Сферический экран вновь окатила огненная пена, и Росин инстинктивно закрыл глаза. Сколько они уже сидят здесь, повиснув в парящей капсуле у сфероэкрана? Галанов неутомим; но он, Росин, очень устал.
— Поиск затягивается, — сказал конструктор, будто почувствовав состояние Росина. — В запасе три витка, потом предстоит замена термоизоляции. Я мог бы форсировать поиски, но… Нужны данные об «Икаре»… Деталь, уточняющая момент, когда лаборатория изменила орбиту.
Росин поднялся, ощущая тяжесть в теле. Одна мысль о возвращении к прочитанным десятки раз документам приводила его чуть ли не в отчаяние. Он
знал, что не сможет найти в текстах ничего нового, но Галанов опять повторил:
— Нужна деталь…
Для Галанова это деталь, а для него, Росина, — часть жизни, потому что он современник Вершинина. Точнее — был современником до полета к Капелле. Но, несмотря на это, поступки и мысли командира «Икара» ему сейчас почти так же непонятны, как и при первом знакомстве с его записями. А понять их нужно не
только ему, Росину, не только Галанову, но и экипажу «Гефеста», звездолета-2.
«Гефест» возвращается к Земле. Завтра должна пойти в эфир передача, подготовленная Росиным для его экипажа. Завтра… А у Галанова в запасе только три витка. И почти ничего не сделано…
Росин вернулся в свою каюту, достал кассеты с магнитной записью: наброски передачи, предназначенной для «Гефеста». В этих кассетах споры с самим собой, с людьми новой Земли, с Вершининым. Росин прослушивал записи много раз, стирал, вписывал, исправлял. Сейчас он взял их, чтобы вернуться к тем первым дням, найти давно искомую точку опоры, или, как выразился Галанов, деталь…
Синяя кассета
…Я не долетел до Капеллы.
Механизмы обожают логику и, когда была израсходована на разгон ровно четверть горючего, они начали торможение. До цели оставалось три световых месяца, а мой «Вестник» повернул к Земле… Я был в полете около года — сто пятнадцать лет по земному времени. Программа включала такое количество исследований, что эмоциям почти не оставалось места. Только при подлете, когда закончился основной этап торможения, я начал принимать земные передачи
— отрывочные, искаженные расстоянием, часто непонятные. Тогда я впервые спросил себя: кому ты отдашь свою работу, Росин? Кто эти люди, опередившие тебя на сто пятнадцать лет?

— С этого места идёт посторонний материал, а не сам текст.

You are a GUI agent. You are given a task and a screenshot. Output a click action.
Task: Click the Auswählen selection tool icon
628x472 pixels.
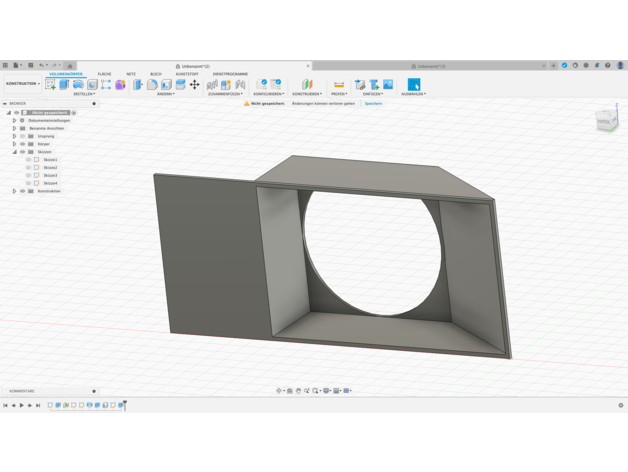(x=413, y=85)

Цикл передач специально для возвращающегося звездолета «Вестник» я смотрел несколько раз в сутки. Мне показали звездные старты, знакомые и незнакомые картины из жизни моего времени. Уходили в полет космонавты, люди, с которыми я встречался, которых знал, о которых часто вспоминал в пути. Была передача и о «Гефесте» — корабле, посланном к Гемме через семь лет после моего отлета. На нем ушли двое — Войтов и Вилецкий. Мне сообщили, что двусторонней связи с ними еще нет, но через несколько месяцев «Гефест» войдет в информационную зону.
Эти слова что-то сдвинули в моем сознании. Войтова я не знал, а со Станиславом Вилецким мы вместе учились в Воздушнокосмической академии. Станислав стал космонавтом на третьем курсе, а до этого занимался экономикой космических исследований, написал несколько статей и часто спорил со мной, доказывая, что экономическая целесообразность уменьшается с дальностью полета. Может оказаться, говорил он, что человечество дойдет до некоего рубежа в космосе, дальше которого полеты станут принципиально невыгодными, лишенными смысла. Интересно, сумел ли Станислав доказать свою правоту? Теперь он возвращается, и в первый же вечер, как только мы встретимся, я спрошу его об этом…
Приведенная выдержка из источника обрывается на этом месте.